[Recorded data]
================

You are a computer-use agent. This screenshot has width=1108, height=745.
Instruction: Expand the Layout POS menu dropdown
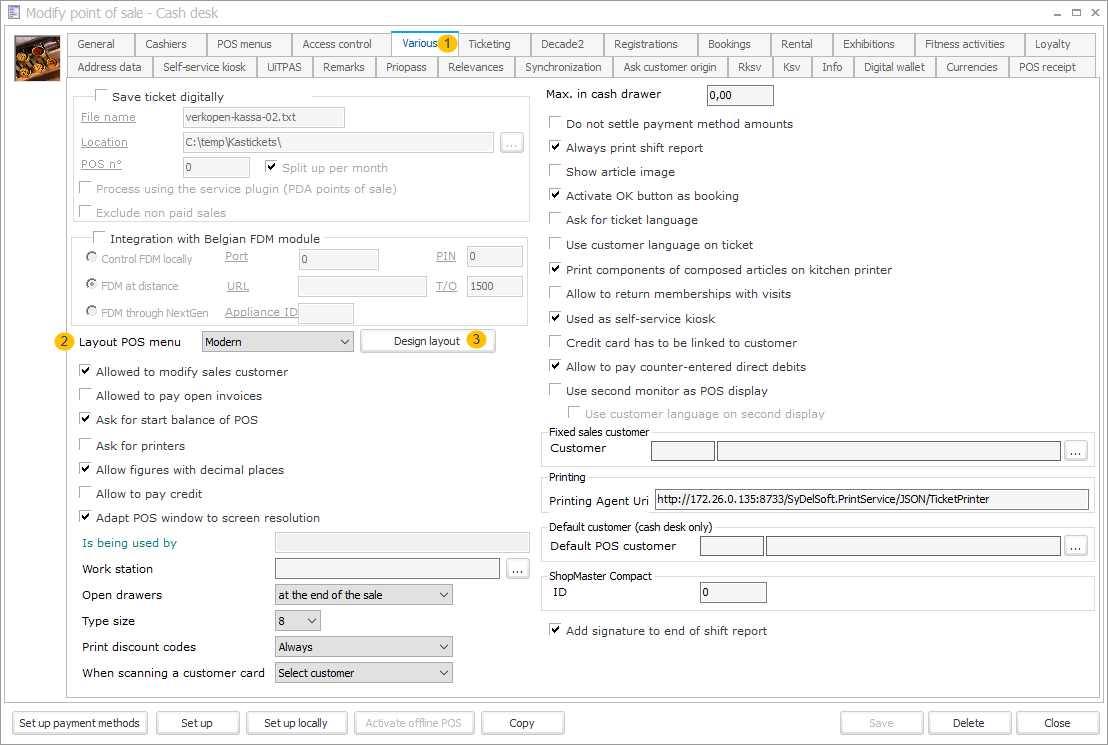pyautogui.click(x=345, y=342)
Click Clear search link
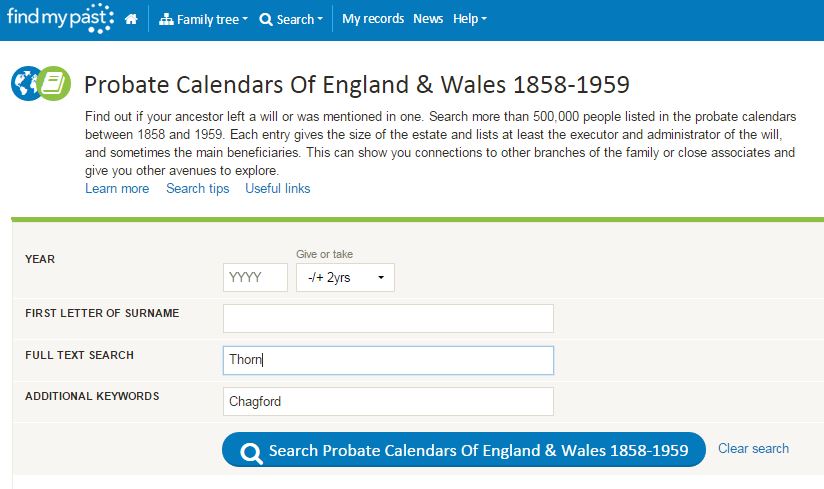 pyautogui.click(x=753, y=449)
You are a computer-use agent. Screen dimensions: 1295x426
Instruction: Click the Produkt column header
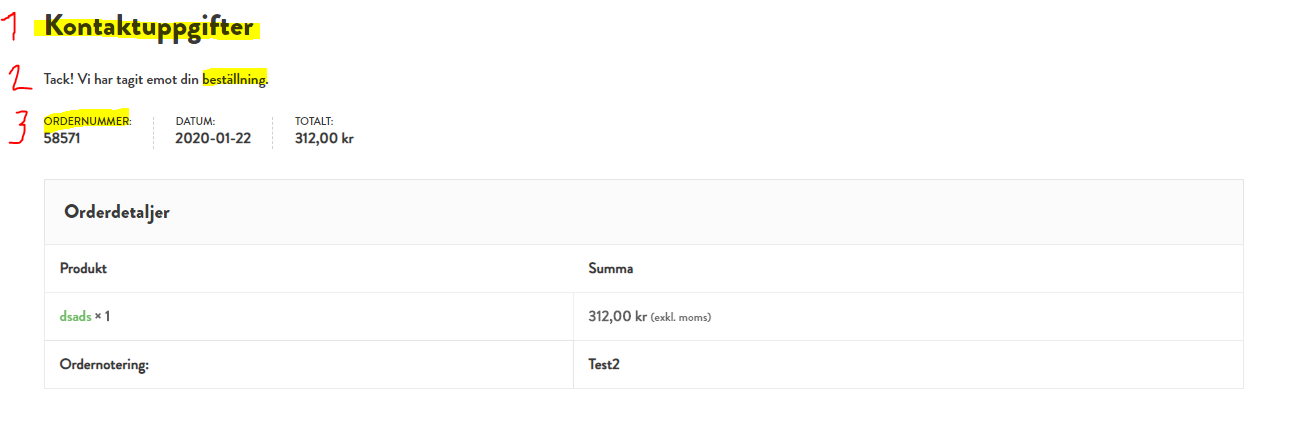(83, 268)
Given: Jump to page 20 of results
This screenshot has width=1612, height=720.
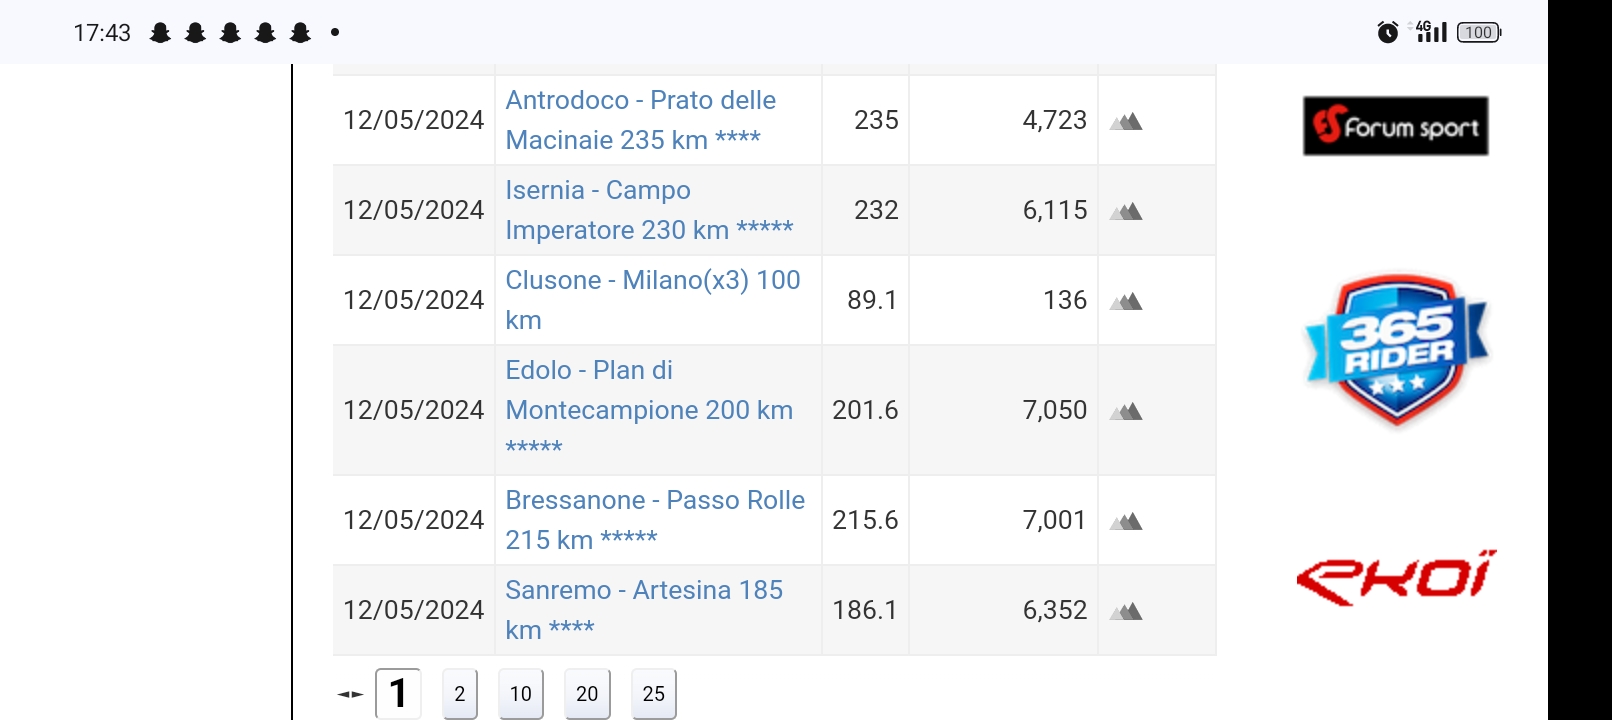Looking at the screenshot, I should [x=587, y=694].
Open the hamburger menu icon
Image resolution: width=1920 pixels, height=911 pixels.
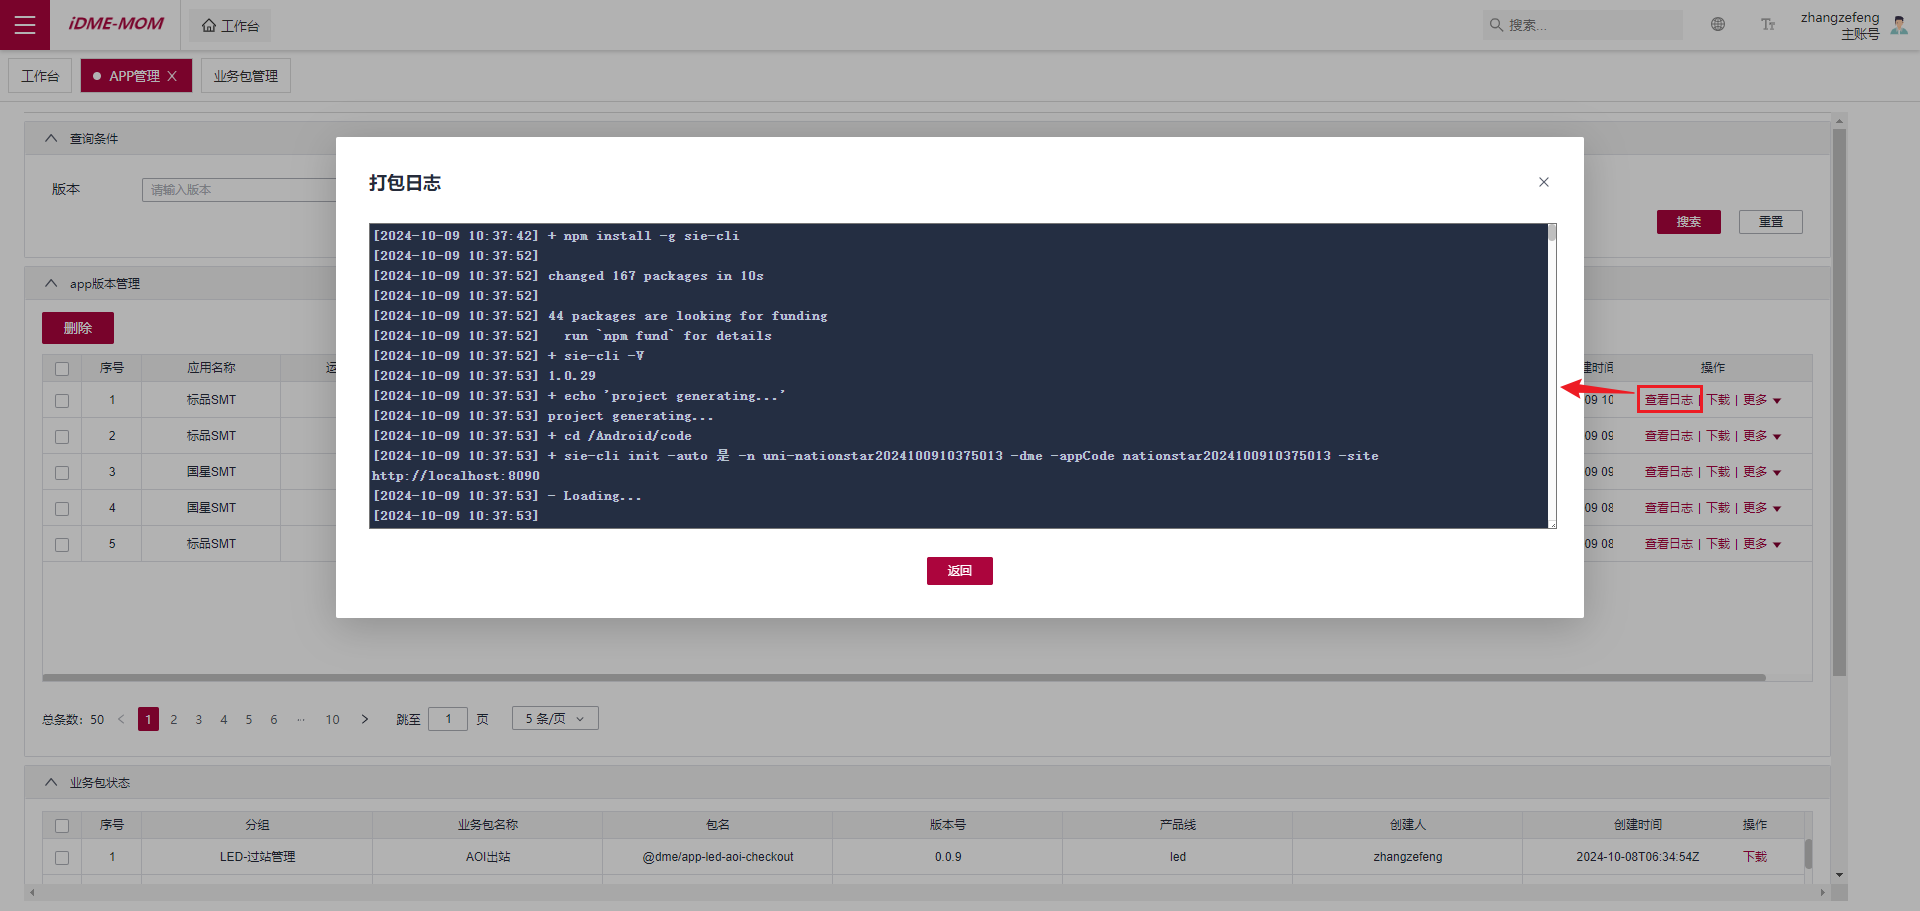click(25, 25)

================

_Work required_
Put the listing above into a two-column CSV with the headers input and output. Give each text and its answer one row, with each value in its own quoted field and line breaks turned into spaces, and leave the pictures out.

_Output for this task_
input,output
"You are a computer-use agent. This screenshot has width=1108, height=745. Instruction: Expand the Layout POS menu dropdown","pyautogui.click(x=345, y=342)"
"Click Clear search link","pyautogui.click(x=753, y=449)"
"You are a computer-use agent. Screen dimensions: 1295x426 Instruction: Click the Produkt column header","(83, 268)"
"Given: Jump to page 20 of results This screenshot has width=1612, height=720.","Looking at the screenshot, I should [x=587, y=694]."
"Open the hamburger menu icon Image resolution: width=1920 pixels, height=911 pixels.","click(25, 25)"